● **Data in this exercise**
====
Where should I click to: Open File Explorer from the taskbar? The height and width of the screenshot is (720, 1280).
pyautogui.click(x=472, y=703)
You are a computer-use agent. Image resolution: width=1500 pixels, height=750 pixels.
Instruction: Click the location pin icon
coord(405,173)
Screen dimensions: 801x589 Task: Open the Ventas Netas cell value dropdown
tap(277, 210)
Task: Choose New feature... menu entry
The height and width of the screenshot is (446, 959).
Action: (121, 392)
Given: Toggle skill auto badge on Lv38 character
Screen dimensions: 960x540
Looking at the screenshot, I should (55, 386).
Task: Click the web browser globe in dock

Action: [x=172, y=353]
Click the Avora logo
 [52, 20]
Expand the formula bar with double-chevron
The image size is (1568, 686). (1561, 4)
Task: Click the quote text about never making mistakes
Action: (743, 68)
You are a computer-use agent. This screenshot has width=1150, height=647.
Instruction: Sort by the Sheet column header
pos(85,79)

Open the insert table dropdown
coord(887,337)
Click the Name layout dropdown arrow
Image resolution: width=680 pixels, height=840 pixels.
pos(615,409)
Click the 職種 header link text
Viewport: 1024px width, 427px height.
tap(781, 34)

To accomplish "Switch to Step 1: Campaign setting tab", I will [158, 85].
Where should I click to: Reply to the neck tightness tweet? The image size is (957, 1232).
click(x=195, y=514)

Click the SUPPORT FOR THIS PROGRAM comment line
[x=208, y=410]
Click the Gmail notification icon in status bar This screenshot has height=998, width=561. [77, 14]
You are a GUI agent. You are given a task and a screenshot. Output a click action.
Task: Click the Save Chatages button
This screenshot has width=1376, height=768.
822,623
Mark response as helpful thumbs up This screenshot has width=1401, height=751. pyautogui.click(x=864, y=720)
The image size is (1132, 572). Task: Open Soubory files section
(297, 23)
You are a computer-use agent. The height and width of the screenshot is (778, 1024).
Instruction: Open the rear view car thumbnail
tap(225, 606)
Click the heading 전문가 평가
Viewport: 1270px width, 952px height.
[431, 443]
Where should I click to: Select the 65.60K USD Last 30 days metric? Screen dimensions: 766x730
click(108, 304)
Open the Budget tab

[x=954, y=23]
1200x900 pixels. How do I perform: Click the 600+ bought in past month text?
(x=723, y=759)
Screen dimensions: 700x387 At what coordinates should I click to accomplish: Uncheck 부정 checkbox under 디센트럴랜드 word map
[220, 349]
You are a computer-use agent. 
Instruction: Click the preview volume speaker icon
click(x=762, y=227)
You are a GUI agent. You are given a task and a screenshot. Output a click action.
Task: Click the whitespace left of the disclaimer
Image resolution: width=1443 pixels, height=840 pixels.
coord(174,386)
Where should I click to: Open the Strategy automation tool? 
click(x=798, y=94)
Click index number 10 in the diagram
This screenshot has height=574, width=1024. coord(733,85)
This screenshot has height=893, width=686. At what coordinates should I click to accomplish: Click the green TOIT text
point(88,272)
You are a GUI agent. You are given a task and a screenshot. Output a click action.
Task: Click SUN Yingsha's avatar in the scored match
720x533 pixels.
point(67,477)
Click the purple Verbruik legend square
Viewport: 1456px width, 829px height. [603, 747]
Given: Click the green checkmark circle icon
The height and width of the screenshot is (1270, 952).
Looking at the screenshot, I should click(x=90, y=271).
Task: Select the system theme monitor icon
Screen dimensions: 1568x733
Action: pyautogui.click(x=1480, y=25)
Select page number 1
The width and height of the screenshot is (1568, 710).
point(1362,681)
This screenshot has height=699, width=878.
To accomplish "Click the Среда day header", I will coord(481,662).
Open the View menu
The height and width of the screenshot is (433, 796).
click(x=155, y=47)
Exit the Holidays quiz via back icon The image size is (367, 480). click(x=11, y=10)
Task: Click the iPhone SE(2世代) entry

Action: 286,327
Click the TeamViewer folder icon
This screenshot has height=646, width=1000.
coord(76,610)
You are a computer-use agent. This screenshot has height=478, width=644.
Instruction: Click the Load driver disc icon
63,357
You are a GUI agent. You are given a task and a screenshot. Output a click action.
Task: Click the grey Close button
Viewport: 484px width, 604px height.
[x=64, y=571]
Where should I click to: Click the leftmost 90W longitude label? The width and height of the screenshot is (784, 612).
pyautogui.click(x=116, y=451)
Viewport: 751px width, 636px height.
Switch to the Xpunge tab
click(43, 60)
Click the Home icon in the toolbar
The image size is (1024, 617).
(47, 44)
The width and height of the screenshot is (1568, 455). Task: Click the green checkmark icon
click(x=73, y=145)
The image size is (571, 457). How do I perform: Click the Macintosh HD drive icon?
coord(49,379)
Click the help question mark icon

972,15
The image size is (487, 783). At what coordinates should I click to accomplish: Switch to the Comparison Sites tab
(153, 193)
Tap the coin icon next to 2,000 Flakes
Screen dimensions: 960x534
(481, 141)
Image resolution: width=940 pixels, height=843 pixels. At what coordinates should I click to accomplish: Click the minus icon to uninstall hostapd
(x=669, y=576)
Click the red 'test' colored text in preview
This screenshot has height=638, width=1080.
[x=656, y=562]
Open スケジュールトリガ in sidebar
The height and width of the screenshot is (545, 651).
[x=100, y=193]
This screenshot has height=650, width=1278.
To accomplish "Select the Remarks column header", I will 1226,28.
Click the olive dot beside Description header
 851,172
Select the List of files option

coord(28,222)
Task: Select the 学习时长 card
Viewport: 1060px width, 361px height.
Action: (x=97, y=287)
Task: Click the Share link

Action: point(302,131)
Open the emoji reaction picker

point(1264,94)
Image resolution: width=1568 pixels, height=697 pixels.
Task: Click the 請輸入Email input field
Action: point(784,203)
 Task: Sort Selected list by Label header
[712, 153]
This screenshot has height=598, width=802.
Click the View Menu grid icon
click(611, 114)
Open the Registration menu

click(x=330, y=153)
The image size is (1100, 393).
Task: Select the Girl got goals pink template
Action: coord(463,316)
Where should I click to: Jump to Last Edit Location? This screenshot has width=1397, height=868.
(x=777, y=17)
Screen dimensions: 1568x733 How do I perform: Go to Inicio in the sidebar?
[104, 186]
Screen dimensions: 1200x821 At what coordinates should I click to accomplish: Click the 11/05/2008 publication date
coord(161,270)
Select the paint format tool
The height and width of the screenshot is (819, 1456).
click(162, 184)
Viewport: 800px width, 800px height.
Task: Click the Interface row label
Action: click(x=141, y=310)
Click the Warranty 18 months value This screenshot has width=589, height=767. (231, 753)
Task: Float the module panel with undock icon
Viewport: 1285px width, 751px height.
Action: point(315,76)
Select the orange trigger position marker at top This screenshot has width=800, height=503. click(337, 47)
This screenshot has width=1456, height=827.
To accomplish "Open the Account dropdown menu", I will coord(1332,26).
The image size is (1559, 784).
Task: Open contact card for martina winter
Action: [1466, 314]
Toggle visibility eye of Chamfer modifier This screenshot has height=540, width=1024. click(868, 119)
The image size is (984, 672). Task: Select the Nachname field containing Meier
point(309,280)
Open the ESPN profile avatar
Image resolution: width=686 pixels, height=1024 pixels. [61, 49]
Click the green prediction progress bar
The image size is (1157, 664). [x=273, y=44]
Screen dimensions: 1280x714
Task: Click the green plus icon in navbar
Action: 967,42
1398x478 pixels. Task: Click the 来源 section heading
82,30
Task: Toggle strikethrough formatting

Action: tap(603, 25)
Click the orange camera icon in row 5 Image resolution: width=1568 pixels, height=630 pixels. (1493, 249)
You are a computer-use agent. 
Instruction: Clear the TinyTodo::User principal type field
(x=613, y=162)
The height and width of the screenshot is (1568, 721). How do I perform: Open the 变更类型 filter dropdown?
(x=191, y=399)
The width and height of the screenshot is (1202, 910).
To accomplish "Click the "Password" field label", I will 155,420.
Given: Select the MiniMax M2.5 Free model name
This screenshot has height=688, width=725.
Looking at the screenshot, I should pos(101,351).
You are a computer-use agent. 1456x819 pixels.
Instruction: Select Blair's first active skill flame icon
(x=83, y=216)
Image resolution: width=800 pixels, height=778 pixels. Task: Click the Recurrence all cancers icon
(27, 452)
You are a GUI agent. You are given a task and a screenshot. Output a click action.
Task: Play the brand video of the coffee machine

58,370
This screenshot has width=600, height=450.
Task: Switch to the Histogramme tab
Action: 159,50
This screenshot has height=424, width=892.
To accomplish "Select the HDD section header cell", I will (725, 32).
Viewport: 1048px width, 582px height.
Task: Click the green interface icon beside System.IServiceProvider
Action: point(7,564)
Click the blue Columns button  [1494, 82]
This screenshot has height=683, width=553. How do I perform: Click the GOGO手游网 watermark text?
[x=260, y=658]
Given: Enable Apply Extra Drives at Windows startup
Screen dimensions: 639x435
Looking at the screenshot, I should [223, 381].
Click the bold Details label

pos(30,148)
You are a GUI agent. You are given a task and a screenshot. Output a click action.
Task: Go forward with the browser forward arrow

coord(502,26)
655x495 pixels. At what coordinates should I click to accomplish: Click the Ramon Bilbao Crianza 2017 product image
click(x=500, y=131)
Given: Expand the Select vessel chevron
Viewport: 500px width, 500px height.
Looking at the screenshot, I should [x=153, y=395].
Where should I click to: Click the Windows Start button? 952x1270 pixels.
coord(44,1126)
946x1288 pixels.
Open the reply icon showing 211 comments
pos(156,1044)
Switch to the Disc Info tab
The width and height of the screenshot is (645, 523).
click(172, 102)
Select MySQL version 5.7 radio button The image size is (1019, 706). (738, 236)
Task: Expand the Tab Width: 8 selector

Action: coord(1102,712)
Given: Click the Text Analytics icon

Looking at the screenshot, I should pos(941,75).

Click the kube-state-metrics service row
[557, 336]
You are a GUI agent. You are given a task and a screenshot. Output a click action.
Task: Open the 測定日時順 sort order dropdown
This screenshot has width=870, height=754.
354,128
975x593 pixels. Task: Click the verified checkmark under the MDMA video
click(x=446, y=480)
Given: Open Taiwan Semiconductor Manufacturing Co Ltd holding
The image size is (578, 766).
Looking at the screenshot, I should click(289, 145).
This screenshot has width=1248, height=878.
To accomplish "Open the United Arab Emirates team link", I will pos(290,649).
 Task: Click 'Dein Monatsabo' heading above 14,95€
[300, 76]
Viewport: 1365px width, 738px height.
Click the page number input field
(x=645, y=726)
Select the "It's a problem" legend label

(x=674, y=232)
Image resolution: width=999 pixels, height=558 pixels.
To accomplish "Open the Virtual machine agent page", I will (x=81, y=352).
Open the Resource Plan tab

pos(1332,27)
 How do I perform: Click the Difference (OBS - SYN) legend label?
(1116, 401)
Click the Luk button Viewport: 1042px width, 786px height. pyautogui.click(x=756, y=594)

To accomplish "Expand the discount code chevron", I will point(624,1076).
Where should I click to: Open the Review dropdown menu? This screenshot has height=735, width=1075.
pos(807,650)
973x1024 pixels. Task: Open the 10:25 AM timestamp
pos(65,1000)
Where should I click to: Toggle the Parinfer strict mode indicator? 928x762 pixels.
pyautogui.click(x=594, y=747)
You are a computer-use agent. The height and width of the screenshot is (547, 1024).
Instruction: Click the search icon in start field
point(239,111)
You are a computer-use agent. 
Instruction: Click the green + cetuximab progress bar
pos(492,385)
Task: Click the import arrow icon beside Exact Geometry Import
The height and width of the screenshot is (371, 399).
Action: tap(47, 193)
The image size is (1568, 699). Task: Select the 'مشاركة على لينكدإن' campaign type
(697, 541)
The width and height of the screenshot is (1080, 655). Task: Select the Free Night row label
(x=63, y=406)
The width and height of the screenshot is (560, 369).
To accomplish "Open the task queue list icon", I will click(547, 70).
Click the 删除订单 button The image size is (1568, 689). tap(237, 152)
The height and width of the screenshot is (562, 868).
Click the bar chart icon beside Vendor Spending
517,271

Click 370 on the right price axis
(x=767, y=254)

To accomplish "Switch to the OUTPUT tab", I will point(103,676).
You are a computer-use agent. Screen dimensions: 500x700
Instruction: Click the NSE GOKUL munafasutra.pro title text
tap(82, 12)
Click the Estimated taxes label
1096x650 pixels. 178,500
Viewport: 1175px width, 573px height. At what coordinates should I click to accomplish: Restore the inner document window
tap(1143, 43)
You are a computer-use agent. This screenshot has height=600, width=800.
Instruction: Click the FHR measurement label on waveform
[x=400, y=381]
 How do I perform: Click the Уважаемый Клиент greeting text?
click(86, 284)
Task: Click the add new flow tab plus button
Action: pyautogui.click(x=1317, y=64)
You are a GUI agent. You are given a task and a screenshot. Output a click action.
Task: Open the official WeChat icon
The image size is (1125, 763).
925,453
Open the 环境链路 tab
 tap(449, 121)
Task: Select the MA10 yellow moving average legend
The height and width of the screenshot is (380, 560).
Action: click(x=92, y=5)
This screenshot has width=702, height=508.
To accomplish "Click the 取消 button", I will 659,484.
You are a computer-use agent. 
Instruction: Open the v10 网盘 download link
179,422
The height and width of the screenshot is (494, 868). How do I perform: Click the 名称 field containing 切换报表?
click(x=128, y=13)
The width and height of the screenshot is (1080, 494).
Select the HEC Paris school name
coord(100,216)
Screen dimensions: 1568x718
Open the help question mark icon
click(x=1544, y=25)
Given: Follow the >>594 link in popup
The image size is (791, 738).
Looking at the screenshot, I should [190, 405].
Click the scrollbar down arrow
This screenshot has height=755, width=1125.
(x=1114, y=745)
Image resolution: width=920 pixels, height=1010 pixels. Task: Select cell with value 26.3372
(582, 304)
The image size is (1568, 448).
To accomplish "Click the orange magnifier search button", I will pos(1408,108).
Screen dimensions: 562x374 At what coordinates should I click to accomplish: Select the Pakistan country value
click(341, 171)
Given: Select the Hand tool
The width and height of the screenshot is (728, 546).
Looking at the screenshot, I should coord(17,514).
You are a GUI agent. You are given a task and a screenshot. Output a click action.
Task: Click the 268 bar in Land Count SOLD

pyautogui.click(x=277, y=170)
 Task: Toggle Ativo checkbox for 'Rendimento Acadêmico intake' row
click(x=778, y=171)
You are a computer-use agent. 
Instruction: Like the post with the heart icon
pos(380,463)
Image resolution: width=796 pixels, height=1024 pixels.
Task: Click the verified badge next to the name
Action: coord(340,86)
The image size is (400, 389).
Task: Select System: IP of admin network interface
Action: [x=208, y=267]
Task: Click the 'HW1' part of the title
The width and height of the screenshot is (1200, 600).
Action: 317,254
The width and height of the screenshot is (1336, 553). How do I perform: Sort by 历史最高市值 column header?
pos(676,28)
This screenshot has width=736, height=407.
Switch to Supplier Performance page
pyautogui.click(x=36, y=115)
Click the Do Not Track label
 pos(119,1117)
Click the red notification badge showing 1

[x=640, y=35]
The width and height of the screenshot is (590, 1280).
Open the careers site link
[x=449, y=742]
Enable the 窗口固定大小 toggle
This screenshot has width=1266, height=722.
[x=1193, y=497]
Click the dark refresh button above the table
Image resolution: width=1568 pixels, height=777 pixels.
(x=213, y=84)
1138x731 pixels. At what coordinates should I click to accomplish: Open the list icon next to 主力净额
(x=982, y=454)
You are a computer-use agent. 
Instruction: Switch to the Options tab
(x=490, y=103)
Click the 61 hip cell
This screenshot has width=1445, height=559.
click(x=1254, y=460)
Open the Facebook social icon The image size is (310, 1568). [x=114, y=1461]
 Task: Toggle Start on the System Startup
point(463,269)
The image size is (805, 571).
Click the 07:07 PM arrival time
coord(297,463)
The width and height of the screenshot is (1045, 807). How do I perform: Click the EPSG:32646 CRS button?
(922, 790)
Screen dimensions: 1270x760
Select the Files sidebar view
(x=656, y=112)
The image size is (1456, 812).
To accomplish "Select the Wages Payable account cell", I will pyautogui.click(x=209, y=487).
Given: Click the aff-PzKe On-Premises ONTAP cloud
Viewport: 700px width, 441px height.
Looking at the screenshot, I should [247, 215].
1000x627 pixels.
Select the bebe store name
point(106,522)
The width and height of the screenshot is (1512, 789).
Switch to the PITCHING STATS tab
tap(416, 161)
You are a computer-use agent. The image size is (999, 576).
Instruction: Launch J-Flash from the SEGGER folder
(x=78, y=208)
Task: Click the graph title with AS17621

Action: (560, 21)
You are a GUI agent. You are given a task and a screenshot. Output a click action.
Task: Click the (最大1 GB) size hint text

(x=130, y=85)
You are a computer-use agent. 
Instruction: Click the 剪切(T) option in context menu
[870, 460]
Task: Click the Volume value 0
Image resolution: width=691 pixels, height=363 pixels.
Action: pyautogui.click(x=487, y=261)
====
● **Requirement**
Starting at the line that contains "The width and height of the screenshot is (1080, 655)." and stopping after the line that contains "Given: Follow the >>594 link in popup", write out every line exactly as it appears above, and no other line.

● **Solution to this problem**
The width and height of the screenshot is (1080, 655). Task: Select the Free Night row label
(x=63, y=406)
The width and height of the screenshot is (560, 369).
To accomplish "Open the task queue list icon", I will click(547, 70).
Click the 删除订单 button The image size is (1568, 689). tap(237, 152)
The height and width of the screenshot is (562, 868).
Click the bar chart icon beside Vendor Spending
517,271

Click 370 on the right price axis
(x=767, y=254)

To accomplish "Switch to the OUTPUT tab", I will point(103,676).
You are a computer-use agent. Screen dimensions: 500x700
Instruction: Click the NSE GOKUL munafasutra.pro title text
tap(82, 12)
Click the Estimated taxes label
1096x650 pixels. 178,500
Viewport: 1175px width, 573px height. At what coordinates should I click to accomplish: Restore the inner document window
tap(1143, 43)
You are a computer-use agent. This screenshot has height=600, width=800.
Instruction: Click the FHR measurement label on waveform
[x=400, y=381]
 How do I perform: Click the Уважаемый Клиент greeting text?
click(86, 284)
Task: Click the add new flow tab plus button
Action: pyautogui.click(x=1317, y=64)
You are a GUI agent. You are given a task and a screenshot. Output a click action.
Task: Open the official WeChat icon
The image size is (1125, 763).
925,453
Open the 环境链路 tab
 tap(449, 121)
Task: Select the MA10 yellow moving average legend
The height and width of the screenshot is (380, 560).
Action: click(x=92, y=5)
This screenshot has width=702, height=508.
To accomplish "Click the 取消 button", I will 659,484.
You are a computer-use agent. 
Instruction: Open the v10 网盘 download link
179,422
The height and width of the screenshot is (494, 868). How do I perform: Click the 名称 field containing 切换报表?
click(x=128, y=13)
The width and height of the screenshot is (1080, 494).
Select the HEC Paris school name
coord(100,216)
Screen dimensions: 1568x718
Open the help question mark icon
click(x=1544, y=25)
Given: Follow the >>594 link in popup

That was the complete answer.